Gersem Baniwa resgatou as conquistas advindas com a promulgação da Constituição de 1988, tais como o reconhecimento da capacidade civil dos indígenas, o fim da tutela e a participação indígena em espaços de controle social, o que levou a avanços como a ampliação das políticas públicas para os povos indígenas e conquistas territoriais. No entanto, reconheceu que "ainda há um abismo entre o que determinam as leis e as realidades indígenas" e que, atualmente, "há um enfraquecimento das instituições e políticas voltadas para os povos indígenas".

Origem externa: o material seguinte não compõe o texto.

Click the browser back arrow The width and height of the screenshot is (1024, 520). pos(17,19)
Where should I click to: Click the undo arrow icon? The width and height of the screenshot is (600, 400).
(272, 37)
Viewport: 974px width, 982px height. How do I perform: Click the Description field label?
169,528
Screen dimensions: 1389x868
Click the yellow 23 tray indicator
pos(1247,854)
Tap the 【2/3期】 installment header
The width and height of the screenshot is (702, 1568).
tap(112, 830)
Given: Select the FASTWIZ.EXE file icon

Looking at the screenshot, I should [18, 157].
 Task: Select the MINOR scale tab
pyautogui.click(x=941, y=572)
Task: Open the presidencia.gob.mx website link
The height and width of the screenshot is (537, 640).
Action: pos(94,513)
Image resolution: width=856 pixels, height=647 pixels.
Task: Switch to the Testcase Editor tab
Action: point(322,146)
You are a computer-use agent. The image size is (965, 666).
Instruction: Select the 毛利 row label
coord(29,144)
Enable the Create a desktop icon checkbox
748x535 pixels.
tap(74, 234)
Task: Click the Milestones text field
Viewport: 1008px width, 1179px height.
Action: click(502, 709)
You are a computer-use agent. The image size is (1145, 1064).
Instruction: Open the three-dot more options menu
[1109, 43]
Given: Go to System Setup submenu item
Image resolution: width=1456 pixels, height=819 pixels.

Para Baniwa, a Conferência é o momento para repensar e reorganizar a macro política indigenista do Estado Brasileiro, mas também de avaliar a atuação do movimento indígena no país. "A autonomia ninguém nunca vai nos dar, nós temos que a exercer, temos que fazer valer [esse direito], mas, para isso, temos que nos organizar, nos mobilizar, nos formar e lutar sempre", finalizou.
Esta é a quinta conferência regional realizada no estado do Amazonas. Já ocorreram conferências no Rio Negro, Tabatinga, Atalaia do Norte e Lábrea. A Etapa de Manaus ocorre de 3 a 5 de novembro e reúne cerca de 200 delegados indígenas, governamentais e da sociedade civil.